También recuerdo con fruición aquel debut en 3456, esa cancha mágica con su tribuna de madera, la casa en la esquina del in-goal y la vieja construcción inglesa del lado norte. Lo recuerdo no sólo por el bello triunfo (35 a 11 recuerdan mis ojos que siguen mirando el tablero del balcón de la casa) sino porque ese día estrenaba camiseta y medias que me trajo Cachito… que me quedaban chicas. Antes de que pregunten, claro que aún tengo esa camiseta, la primera “lightweigt” o liviana hecha con materiales de poliéster, donde el agua y el barro no se adherían.
Pero el partido más triste no lo jugué yo y el dolor se mantuvo a través de los años, lo cual es algo difícil de explicar. Yo siempre fui hincha, porque no podría decir fanático porque no me identifico con el fanatismo) de los gloriosos galeses de los años 70s, lo que ellos llaman los Golden Eighties, y el motivo es que crecí viendo jugadas que venían en filmaciones que apenas podían verse y, entre ellas, el famoso try de los BaBaas británicos a los All Blacks que todos hemos visto alguna vez. Aquel equipo, donde jugaban J.P.R. Williams, Phil Bennet, Gareth Edwards, John Dawes, John Bevan y Steve Fenwick, entre otros talentos para jugar el Viejo Juego.
1976 jugué mi primer año de cuarta división con edad de quinta. Yo me imagino que me vieron grandote y me mandaron sin preguntar. Ese año, se hizo la gira de Los Pumas a Gales, con un equipo muy sólido basado en lo que el equipo argentino jugaba en ese momento. Creo que muchos que no vieron el juego de esos años, que era por cierto bastante brutal y quizá confuso, deberían buscar y repasar la velocidad del mismo, la improvisación y sobre todo, las habilidades para jugar en los espacios.
El 16 de octubre, luego de varios triunfos menores, tal como se procedía en esos años con las giras internacionales, se jugó en el mítico Arms Park (hoy al lado del Millenium) el cuarto partido de la gira, con un entusiasta equipo argentino que había perdido a su capitán, el Monito Rodríguez Jurado, por una lesión. No puedo recordar si vi ese partido en directo, estimo que no, pero sin dudas su resultado y la forma en que se dio no sólo fue imborrable, sino que me provocó una angustia que se fue apagando con el tiempo y con el devenir del rugby, que ha ido cambiando, pero sin lugar a dudas todo me pareció como traído desde una historia de terror, como en esas películas que terminan mal cuando no lo ves venir y definitivamente no querría volver a ver.

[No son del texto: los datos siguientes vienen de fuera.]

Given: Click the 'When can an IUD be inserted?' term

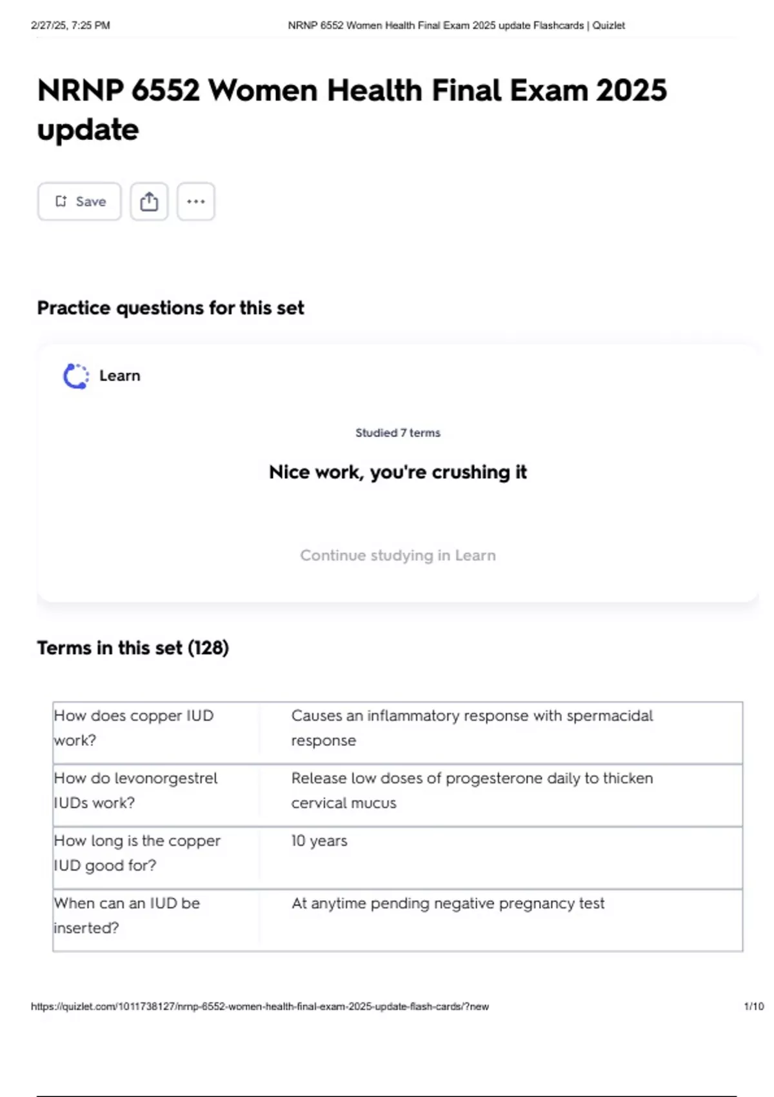Looking at the screenshot, I should pyautogui.click(x=126, y=916).
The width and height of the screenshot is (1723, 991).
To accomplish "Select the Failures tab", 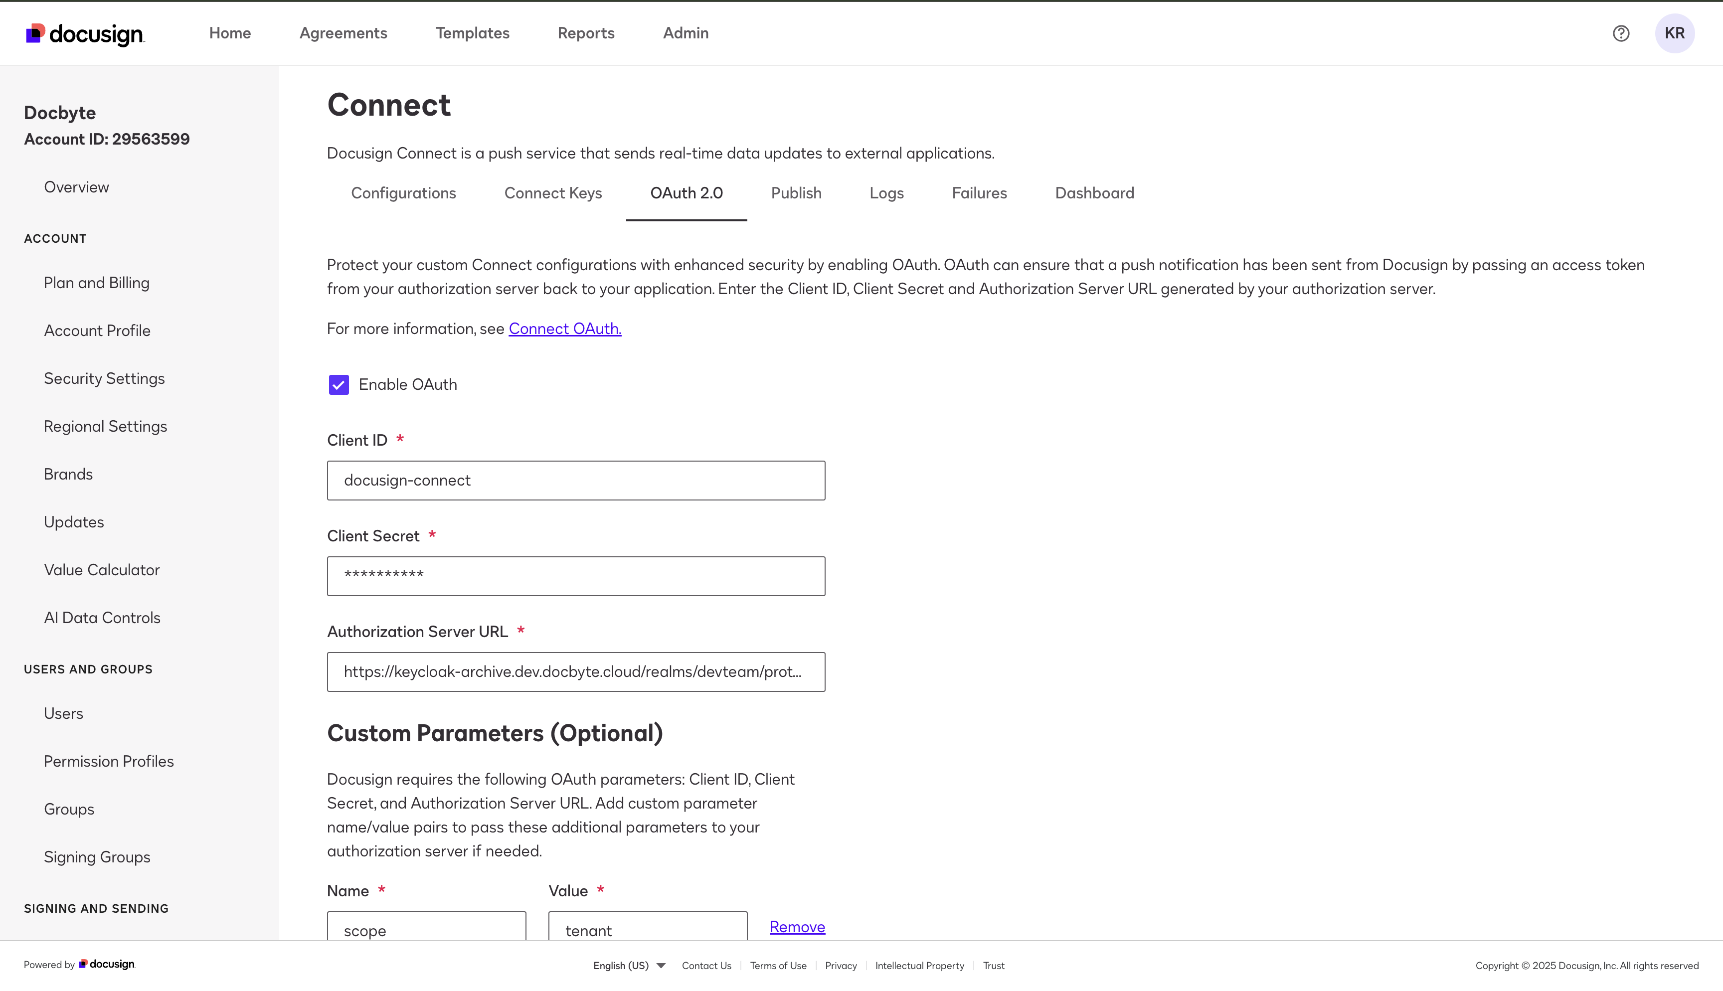I will tap(979, 193).
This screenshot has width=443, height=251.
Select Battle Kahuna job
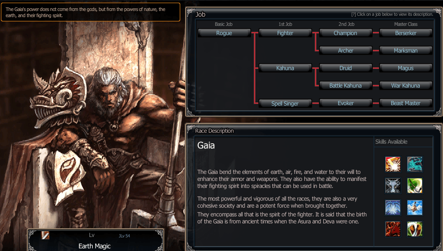pos(346,85)
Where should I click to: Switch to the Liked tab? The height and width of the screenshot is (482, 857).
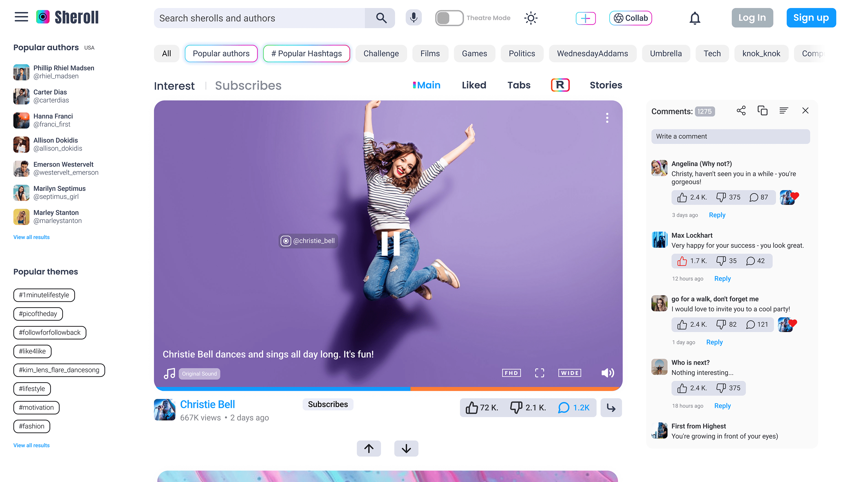pyautogui.click(x=474, y=85)
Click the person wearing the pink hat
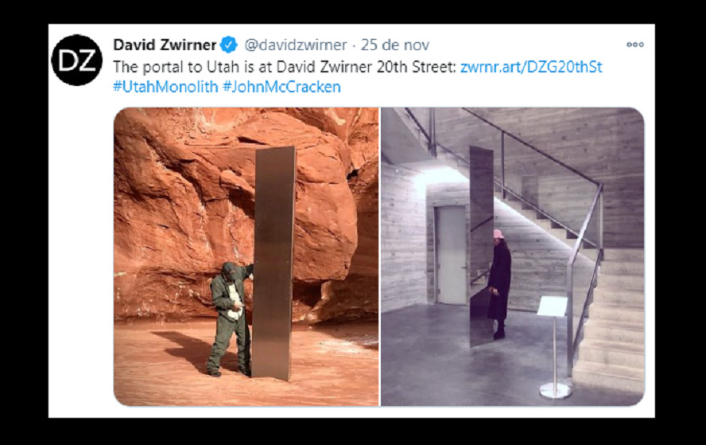Screen dimensions: 706x445 click(x=498, y=284)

Faltaban pocos minutos para terminar el partido que ganaban Los Pumas por dos, y desde el fondo se viene J.P.R. Williams esquivando muñecos, tal como era su innegable habilidad, y al llegar a las 51 yardas, apenas pisando el campo argentino, el Chiquito Travaglini le hace una furca, que viene a ser un tackle al cuello pero con el brazo extendido, lo que provoca que el 15 del Dragón volara de manera inversa, es decir, su cuerpo siguió avanzando mientras su cabeza se mantuvo junto a Travaglini, lo que causó que el Referee cobrara penal. Y cobró penal por lo violento del asunto, porque una furca no sería penal si no hubiese sido con esa intensidad.
El referí marca el penal y lo marca en la yarda 42 hacia los postes y no en la mitad de la cancha, lo que se traduce en que el pateador quedaba más cerca de los postes argentinos de manera injusta. Obviamente, Bennet, un jugador bajo, quizá un poco ancho, de cabeza grande y algo patizambo (las piernas combadas hacia afuera) pero quizá uno de los mejores jugadores de la historia en su puesto, cumplió con su trabajo, puso la ovalada allá arriba y entre los postes y ya no hubo tiempo para más. Arriba Gales 20 a 19 y ese casi triunfo ahogado por ese penal, que podría haber sido evitable, pero claro, hablar a la distancia del tiempo y el espacio es de un desagradecimiento superlativo. Sin embargo, ese dolor, esa angustia del resultado que cambió a último momento nos lleva a pensar, una vez más, que se trata de un juego que juegan personas, que puede haber errores y que debemos aceptarlos, y que estuvimos a un par de minutos de haber grabado una marca indeleble en la historia Puma, marca que se cubrió con muchos otros logros que tienen el valor merecido de saber y entender quiénes somos y qué tenemos para mejorar en todos los aspectos.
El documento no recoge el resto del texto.